Problem requirements: Word for word, copy the lines from the one with "Open the 予約確定 confirmation settings icon" to the last line of the data below, counting both, and keep every picture out.

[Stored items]
◇ ◇ ◇ ◇ ◇ ◇ ◇
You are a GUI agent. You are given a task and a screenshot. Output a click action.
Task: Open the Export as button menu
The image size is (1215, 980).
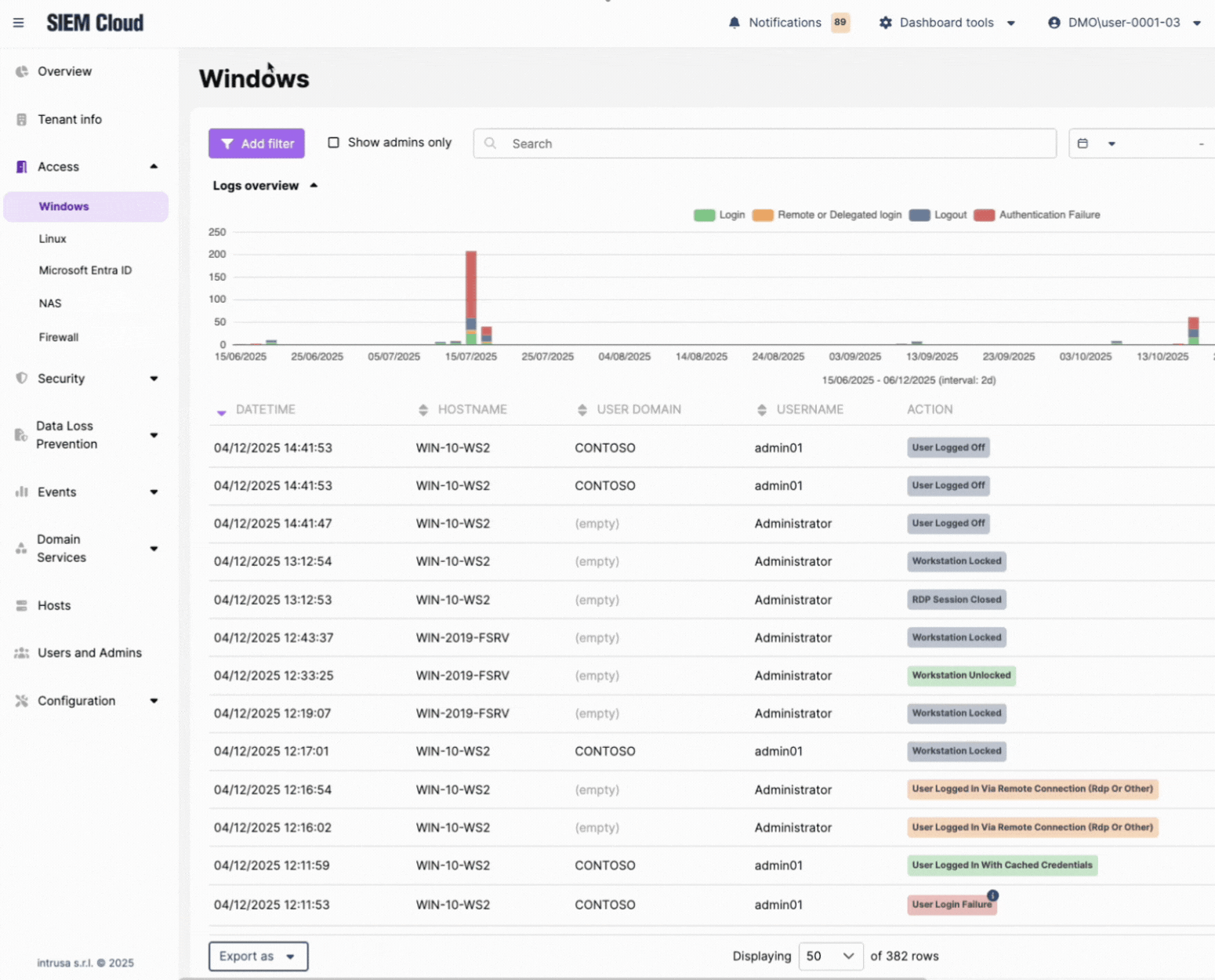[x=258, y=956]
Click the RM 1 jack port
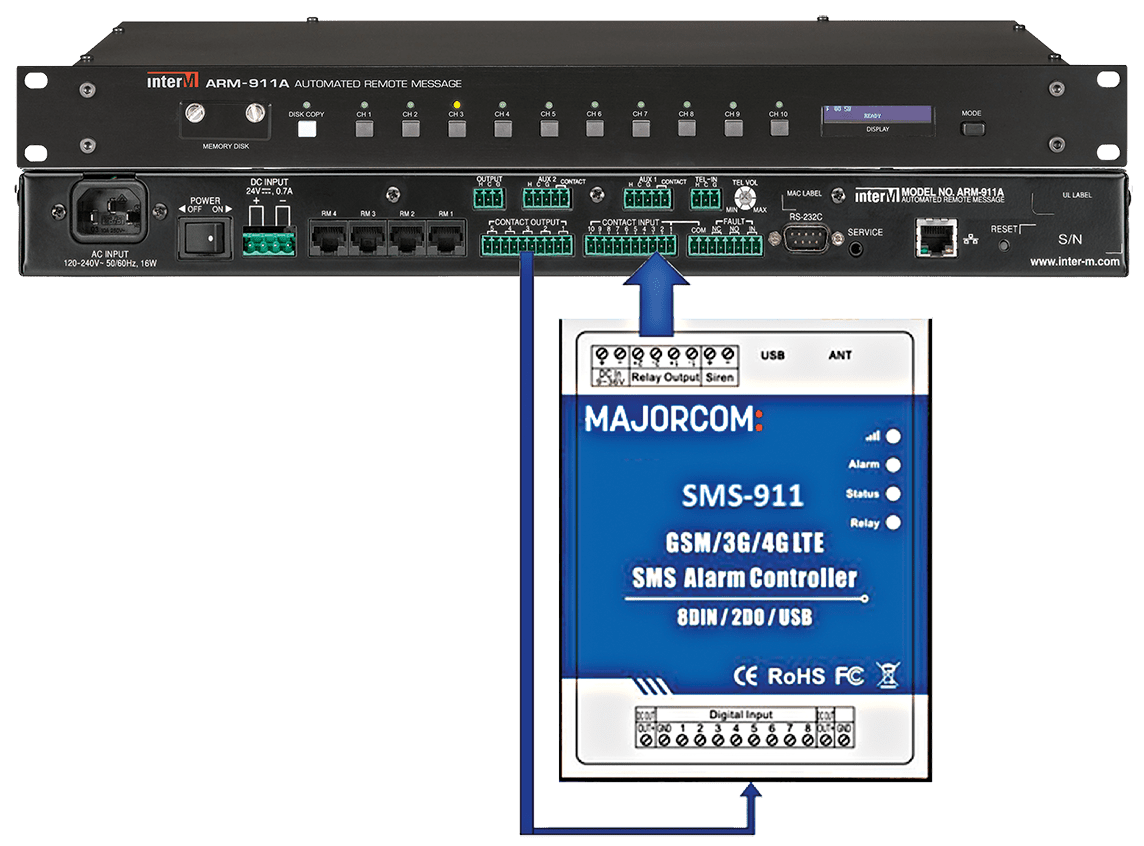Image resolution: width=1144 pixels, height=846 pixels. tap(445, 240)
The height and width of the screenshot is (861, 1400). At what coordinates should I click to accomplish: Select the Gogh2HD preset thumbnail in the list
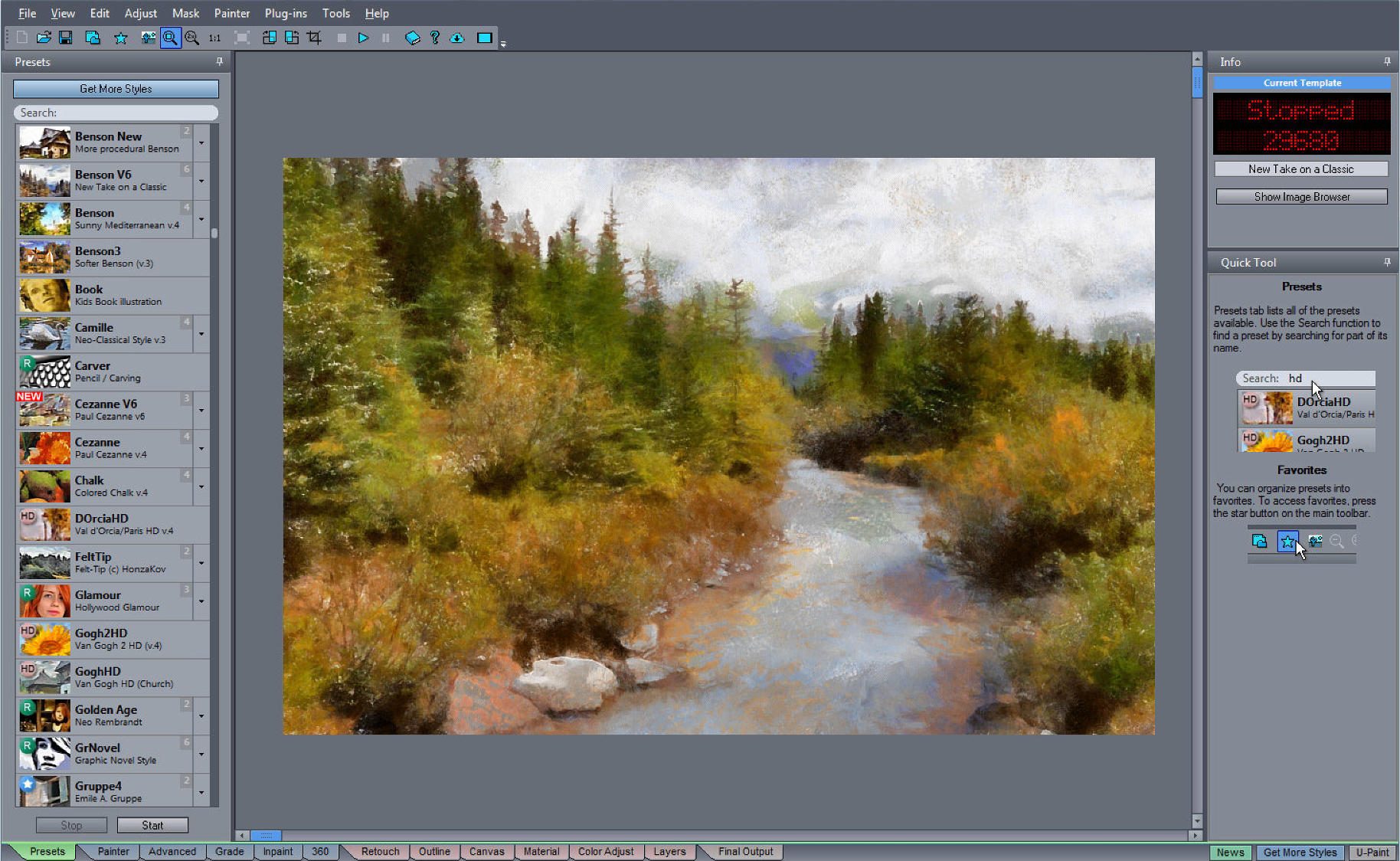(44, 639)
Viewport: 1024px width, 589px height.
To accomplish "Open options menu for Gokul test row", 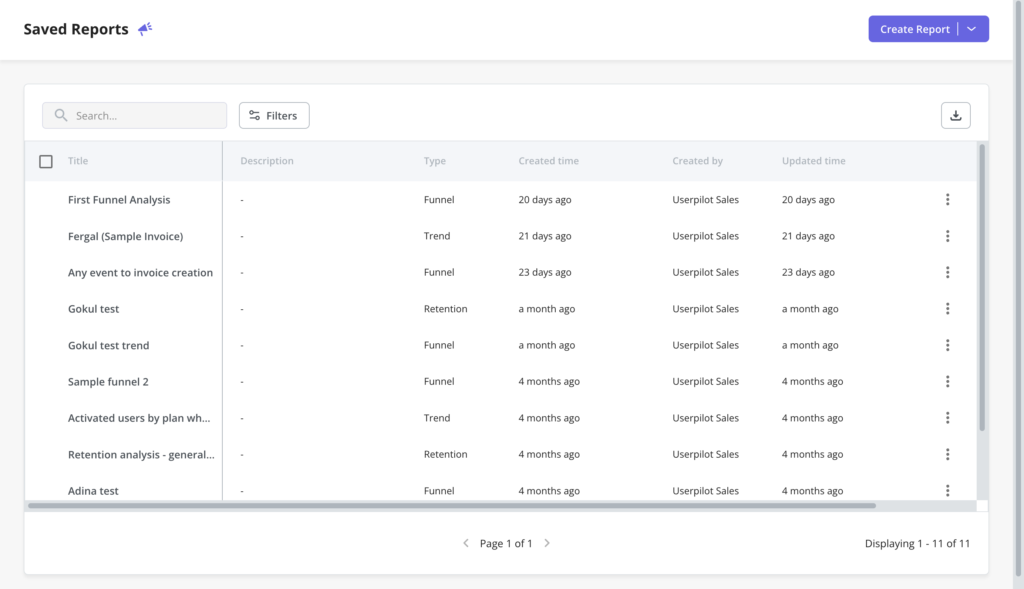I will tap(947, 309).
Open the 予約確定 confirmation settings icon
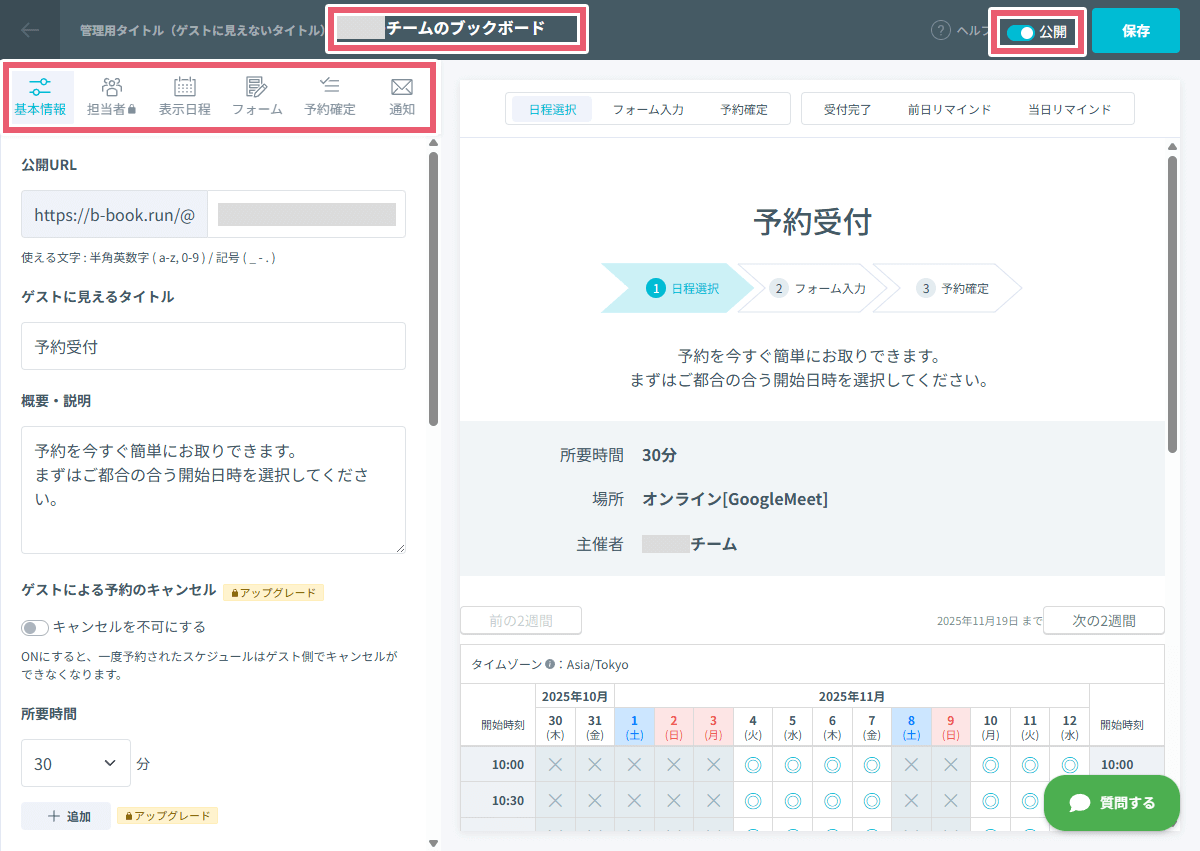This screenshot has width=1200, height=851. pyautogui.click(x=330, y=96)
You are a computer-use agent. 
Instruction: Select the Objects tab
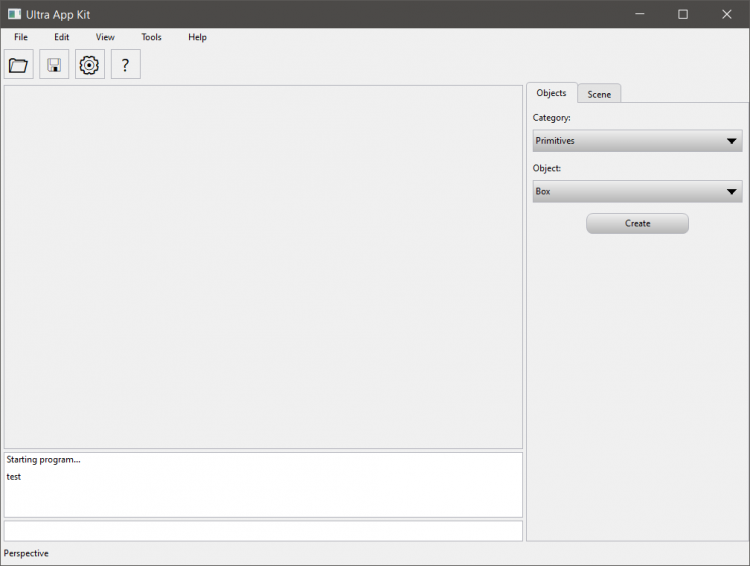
◇ ◇ ◇ ◇ ◇ ◇ ◇
Answer section:
Open the 予約確定 confirmation settings icon
This screenshot has width=1200, height=851. pyautogui.click(x=330, y=96)
You are a computer-use agent. 
Instruction: Select the Objects tab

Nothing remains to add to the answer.